This strategy won’t fly…
Summary: The EFF proposes limiting the number of software patents by making them more like copyrights, but that is not the right solution
THE EFF, whose work we respect and appreciate, recently promised to crack down on software patents, but its strategy seems a tad misguided again (like the patent-busting initiative). The EFF wants software patents to include working code, as one article puts it and here are several more articles:
Reform may be on the horizon for software patents in the United States as lobby groups seek to tighten up the criteria for successful applications.
Software patents are aimed at promoting research and development, but the process of registering and protecting patents have become embroiled in controversy over the last decade.
At the heart of the matter are so-called “patent trolls” that do not create products or services, but claim to own the right to the intellectual property behind them in order to sue companies for millions of dollars or force them to take up licensing and royalty deals.
The idea seems to come only from Julie Samuels (not to be confused with Samuelson [1, 2, 3, 4]), whose idea we criticised last week. Her Twitter account describes her as “Staff Attorney and Mark Cuban Chair to Eliminate Stupid Patents” (not software patents).

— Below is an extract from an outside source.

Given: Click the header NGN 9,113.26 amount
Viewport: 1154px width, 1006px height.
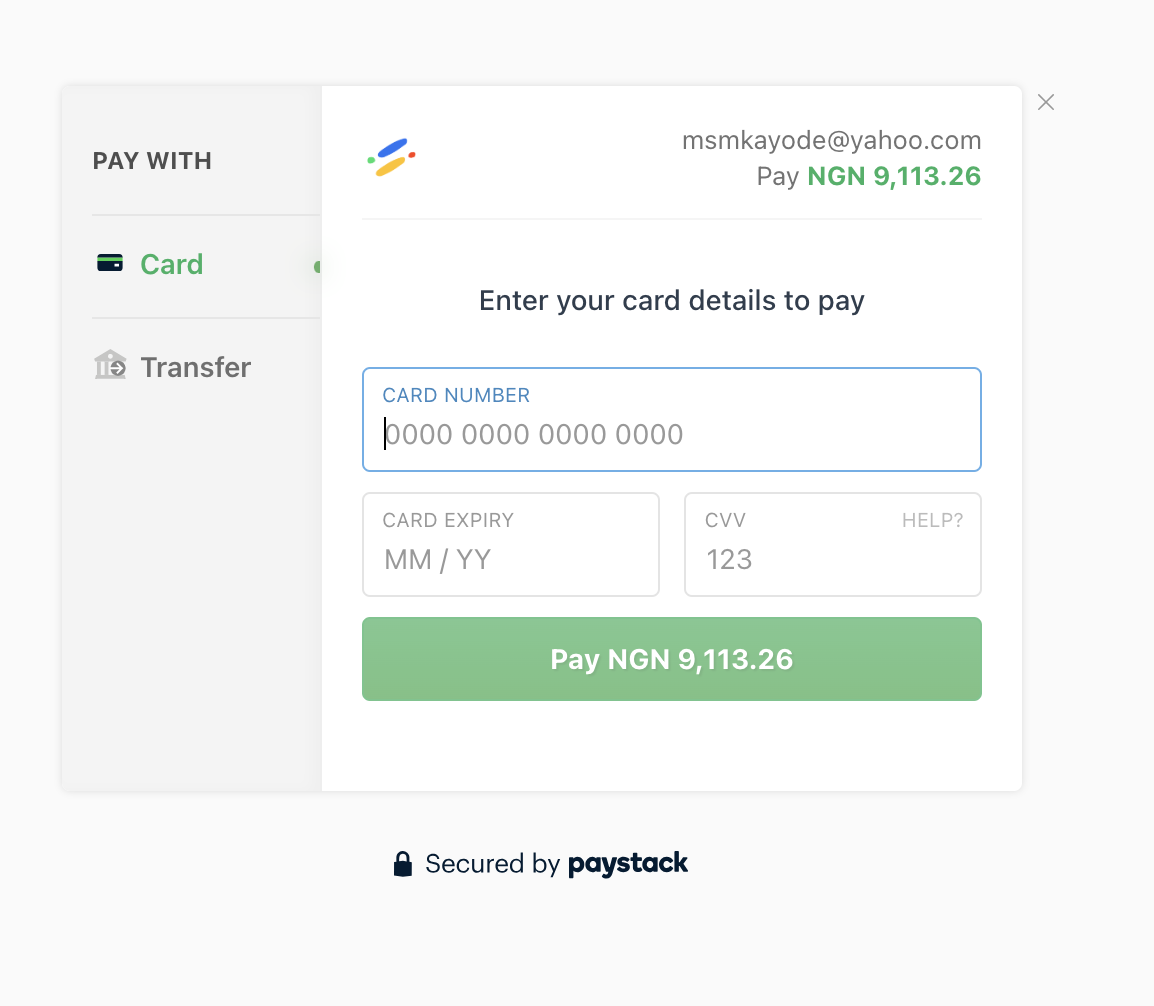Looking at the screenshot, I should pyautogui.click(x=894, y=177).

This is what one gets when the front against software patents is made up of “legal” folks including notable law professors (i.e. glorified lawyers), whose plan is to tame software patents rather than just eliminate them all in one fell swoop. Richard Stallman suggested making existing patents as such un-weaponised, i.e. patents the holder simply cannot sue with, meaning that it’s about dissemination of ideas, credit, attribution, respect, etc.